The goal of the program is to identify asteroids that are the most easily accessible. Important factors include:
* An orbit similar to Earth’s that’s nearly circular (comets with cigar-shaped orbits need not apply!)
* An orbit that is nearly flat (low inclination). Extra fuel and time are required to put a spacecraft into a tipped orbit.
* Minimum change in the velocity or speed of the spacecraft to conserve fuel and time. Fuel is needed to leave Earth orbit, enter orbit around the asteroid, depart the asteroid and to slow reentry on return to Earth.
* Planned for missions would last 450 days or less, meaning the asteroid must be within about 9.3 million miles (37 lunar distances) of Earth.

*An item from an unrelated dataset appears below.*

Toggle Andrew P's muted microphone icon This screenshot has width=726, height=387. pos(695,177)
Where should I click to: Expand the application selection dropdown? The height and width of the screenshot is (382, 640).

In all the time spent coming and going, astronauts would spend just 8 days exploring the asteroid. NEAs make ideal targets – they’re diverse and extremely ancient, having formed in the early history of the solar system, and much closer than and less demanding time and fuel-wise than say, a mission to Mars.

The huge Arecibo radio telescope is built into a large sinkhole in Puerto Rico. It’s contains the largest curved focusing dish on Earth and often used to study close-approaching asteroids. Credit: H. Schweiker/WIYN and NOAO/AURA/NSF
As plans are being made, observatories like the big 1000-foot radio dish at Arecibo in Puerto Rico are gearing up to track likely candidates to further nail down their orbits, sizes and physical characteristics.

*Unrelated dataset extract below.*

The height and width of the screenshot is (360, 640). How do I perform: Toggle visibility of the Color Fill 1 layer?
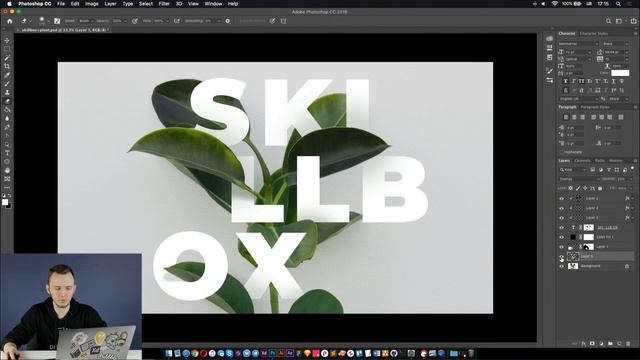pyautogui.click(x=561, y=237)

Radio telescopes ping an asteroid with radio waves to take a rough picture of its shape and surface by measuring the returned signal. Surveying the NHATS list of potential targets, I see that 2012 MD7, estimated at between 88 and 394 feet wide, will be in Arecibo’s crosshairs this month. The asteroid does not pose a threat to Earth.

Asteroid 2005 YU55, captured by reflected “radio light” in 2011 by the Arecibo Observatory, is about 1300 feet across. Credit: NASA
Let’s hope the U.S. has the desire and determination to set aside a few tax dollars toward a manned asteroid exploration. What a stimulus it could become for both the space industry and science.
In honor of the fine work Bruce Willis did in the 1998 movie Armageddon, we might consider nicknaming the first asteroid we set foot upon “Bruce”.